It turns out that I've been singing the wrong words for nigh on three decades- 'river splashes against the rocks/ A slow escape and hope the tracks won't/ lead me down to docklands/ it's all places where we fall to pieces' has been my version since 1989. According to all the lyric sites it's actually-
'River splashes against the rocks
And I scale the slope, I hope the tracks won't
Lead me down to dark black pits
Or places where we fall to bits'
Can't see me changing that habit now but you live and learn. Thankfully I'm much better with the second verse.
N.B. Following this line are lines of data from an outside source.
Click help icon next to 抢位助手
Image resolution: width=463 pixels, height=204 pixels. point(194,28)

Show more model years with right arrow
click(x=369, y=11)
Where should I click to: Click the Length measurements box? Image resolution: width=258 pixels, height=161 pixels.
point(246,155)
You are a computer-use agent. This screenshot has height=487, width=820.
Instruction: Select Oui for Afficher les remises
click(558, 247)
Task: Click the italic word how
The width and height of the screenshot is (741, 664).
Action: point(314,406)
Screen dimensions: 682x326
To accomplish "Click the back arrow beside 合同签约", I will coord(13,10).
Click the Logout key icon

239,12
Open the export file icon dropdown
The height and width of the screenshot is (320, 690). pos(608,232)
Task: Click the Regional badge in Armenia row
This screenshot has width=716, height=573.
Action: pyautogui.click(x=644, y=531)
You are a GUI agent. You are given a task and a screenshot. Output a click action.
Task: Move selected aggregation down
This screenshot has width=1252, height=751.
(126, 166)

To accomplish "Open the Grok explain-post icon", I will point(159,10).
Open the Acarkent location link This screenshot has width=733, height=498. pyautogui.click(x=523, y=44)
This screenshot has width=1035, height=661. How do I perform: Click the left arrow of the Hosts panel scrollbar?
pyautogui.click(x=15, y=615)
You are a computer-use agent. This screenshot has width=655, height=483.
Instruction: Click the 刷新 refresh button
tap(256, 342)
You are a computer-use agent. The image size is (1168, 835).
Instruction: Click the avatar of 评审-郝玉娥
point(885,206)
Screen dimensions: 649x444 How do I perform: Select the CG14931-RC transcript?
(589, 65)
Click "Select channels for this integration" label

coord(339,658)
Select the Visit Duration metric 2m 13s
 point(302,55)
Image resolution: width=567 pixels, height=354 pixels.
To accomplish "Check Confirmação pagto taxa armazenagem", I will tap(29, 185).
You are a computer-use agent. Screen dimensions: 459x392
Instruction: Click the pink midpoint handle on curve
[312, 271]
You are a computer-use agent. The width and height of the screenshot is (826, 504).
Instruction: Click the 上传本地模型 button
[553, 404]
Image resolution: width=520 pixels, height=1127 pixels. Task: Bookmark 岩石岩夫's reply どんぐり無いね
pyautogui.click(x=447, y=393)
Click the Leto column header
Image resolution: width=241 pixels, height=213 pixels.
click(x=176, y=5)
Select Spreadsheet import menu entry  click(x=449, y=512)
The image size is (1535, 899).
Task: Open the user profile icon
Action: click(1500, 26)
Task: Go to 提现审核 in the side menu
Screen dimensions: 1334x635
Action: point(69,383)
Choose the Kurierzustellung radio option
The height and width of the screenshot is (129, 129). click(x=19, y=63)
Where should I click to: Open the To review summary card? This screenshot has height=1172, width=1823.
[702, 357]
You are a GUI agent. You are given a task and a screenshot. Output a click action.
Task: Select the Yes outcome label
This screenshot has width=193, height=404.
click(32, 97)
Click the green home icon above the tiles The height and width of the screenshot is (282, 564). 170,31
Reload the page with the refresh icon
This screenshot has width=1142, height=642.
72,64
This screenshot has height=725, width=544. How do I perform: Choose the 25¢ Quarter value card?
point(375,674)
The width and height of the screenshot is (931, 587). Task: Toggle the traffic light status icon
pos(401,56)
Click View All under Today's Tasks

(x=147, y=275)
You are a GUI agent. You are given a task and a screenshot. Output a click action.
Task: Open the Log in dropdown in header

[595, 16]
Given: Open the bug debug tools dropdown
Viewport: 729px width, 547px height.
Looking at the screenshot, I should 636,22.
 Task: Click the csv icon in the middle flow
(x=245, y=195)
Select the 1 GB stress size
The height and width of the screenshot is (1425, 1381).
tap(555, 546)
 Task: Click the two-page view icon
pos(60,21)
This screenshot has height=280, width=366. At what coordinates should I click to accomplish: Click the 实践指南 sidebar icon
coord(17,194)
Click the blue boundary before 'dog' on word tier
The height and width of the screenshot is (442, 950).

'As I stare an oil wheel comes
Sailing by and I feel like
Growing fins and falling in
With the bricks, the bikes, the rusty tin cans
I'll swim along without a care
I'm eating sand when I need air
You can bet your life I'll meet a pike
Who'll wolf me down for tea tonight'
There's a lack of guile and a real pre-fame sense to the words to Mersey Paradise, lyrics that they couldn't have written later on. The Mersey runs through south Manchester, forming a southern border to Chorlton, where Ian and John lived at the time most of the first album's songs were written and it's easy to imagine the song being written following a walk in Chorlton Waterpark. The words hint at something darker too, a drowning, love, heartbreak and despair on the banks of the river. A song they put on the B-side of a summer single too along with the much longer, majestic, Hendrix pop of Standing Here. Who'd have guessed that within in a year it would be all over? Or that a B-side from a 12" single in 1989 would still be turning kids on to the band in 2019?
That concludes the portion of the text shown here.